Redditors who got divorced within a year of their wedding: what happened? Why did you go through with the wedding in the first place?

Throwaway. Very people in my life now know this story.

First serious GF after high school, go to school in different cities we're each other's "first." After a year and a half, it's over. She met a doctor, thought me cheating, etc. I quit school, move back home.

Guy friends see I'm bummed, so they cheer me up with a party. And there's a girl from high school there (we were all graduated, so it was cool) with legs up to her armpits, skirt barely covering anything, and she can't get enough of me (turns out she wanted me bad all these years but I didn't know because we ran with different crowds). We're later making out in the hottub at the party. Dated a week. A week later, we're engaged; another week later, we're married. This was January.

March we're divorcing. We worked different shifts, and applied to work at same place. She was hired, I wasn't, and she immediately was cheating on me with the manager. Turns out she had serious emotional and sex abuse as a teenager, and seriously screwed up her ideas of relationships, made her engage in self-destructive behaviors, etc. I remember we're in her parent's house kitchen, she drops it all on me, and I go to get my coat and leave. She stops me and says, "I feel like I'm doing something bad, but I it makes me feel good too." I shake my head, and leave forever. Can't annul because it's all been consummated, but since we owned nothing, divorce itself a snap.

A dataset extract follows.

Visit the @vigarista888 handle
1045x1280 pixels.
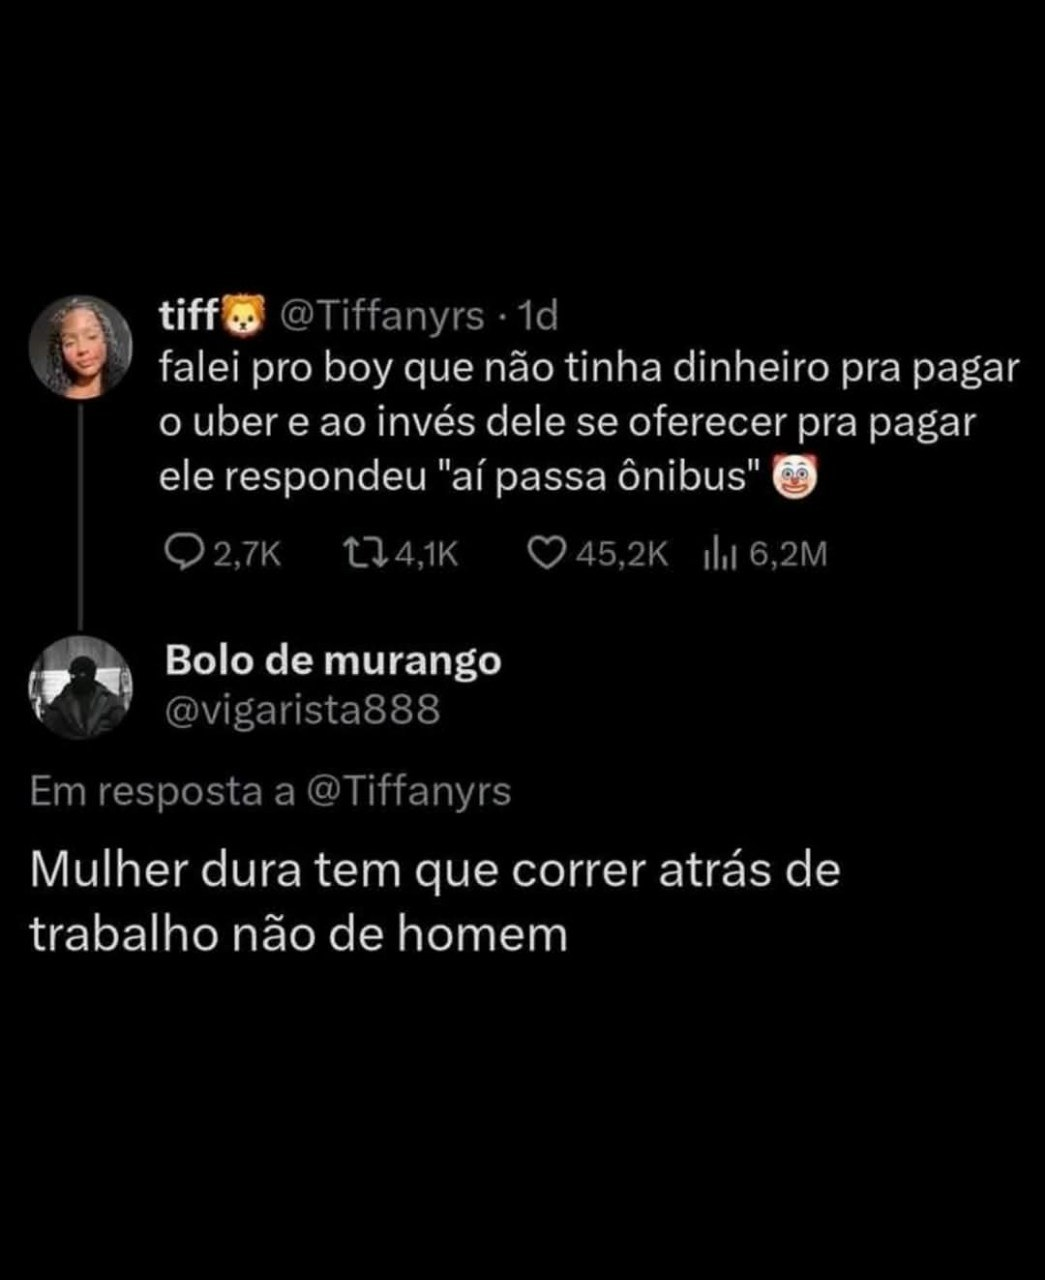pos(302,710)
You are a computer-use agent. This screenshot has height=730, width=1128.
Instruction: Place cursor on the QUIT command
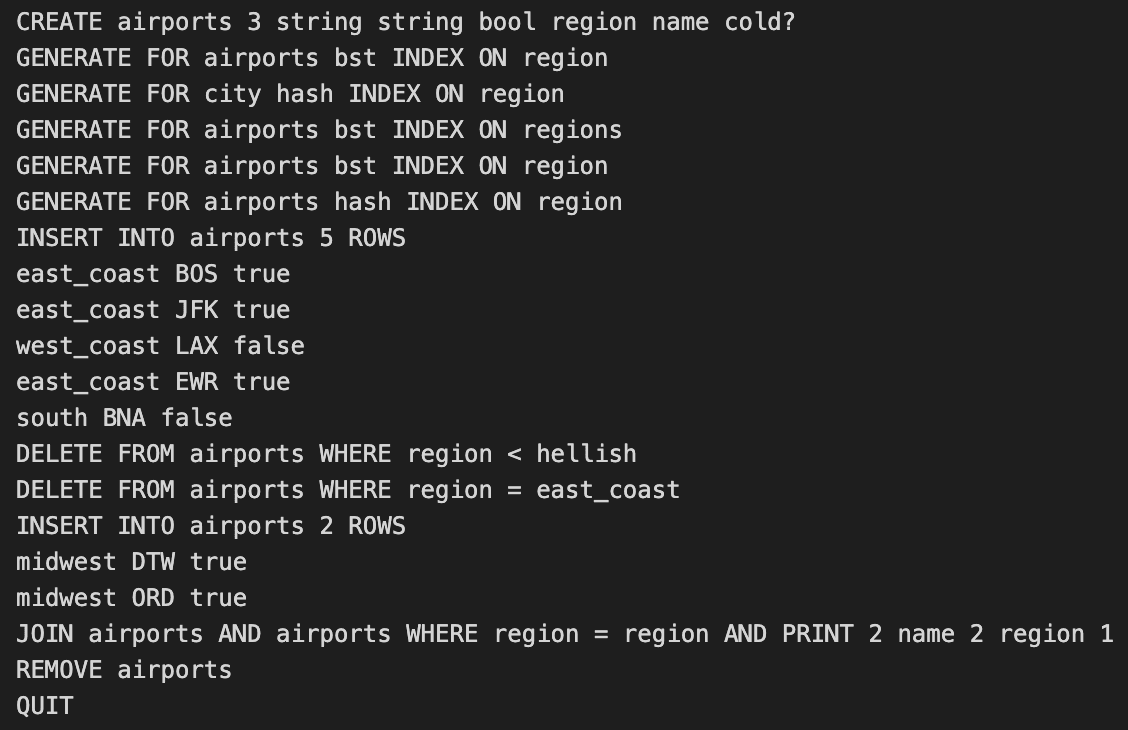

I went back to a different school to finish my degree, then law school, moved to a different state, then successful career, now married to a wonderful woman, with two great kids, and it's only getting better. She went on to marry the manager (20 years older than her), moved to Idaho or something, and still working for the company that hired her.

I knew it was stupid as I was doing it, but I wasn't thinking clearly. Still in rebound mode from GF before her. I was a totally different person then, insecure and afraid. The entire experience taught me I can be "devastated," and make it and thrive again, made me totally secure in myself, understand relationships better, and not be judgmental and be more compassionate with people in tough situations. I now have a marriage I chose freely, and I wouldn't have had it if I hadn't had the screwed-up one.

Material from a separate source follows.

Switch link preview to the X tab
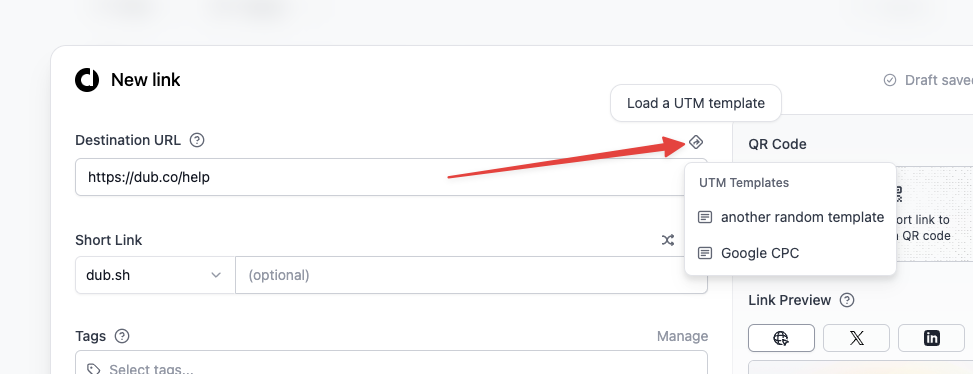The height and width of the screenshot is (374, 973). [856, 338]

Thing is: Very few people know about it. I've carefully concealed it from everyone after it was done. My college and law school friends, my wife, her parents, nobody knows. It's like everything about my life before 1990 doesn't exist. My sister is tight with my wife, but she is sworn to secrecy (we had a long talk before I married the second time, and agreed the first one must never be discussed). Mom and Dad also never told, and took the secret to their graves. And I will too.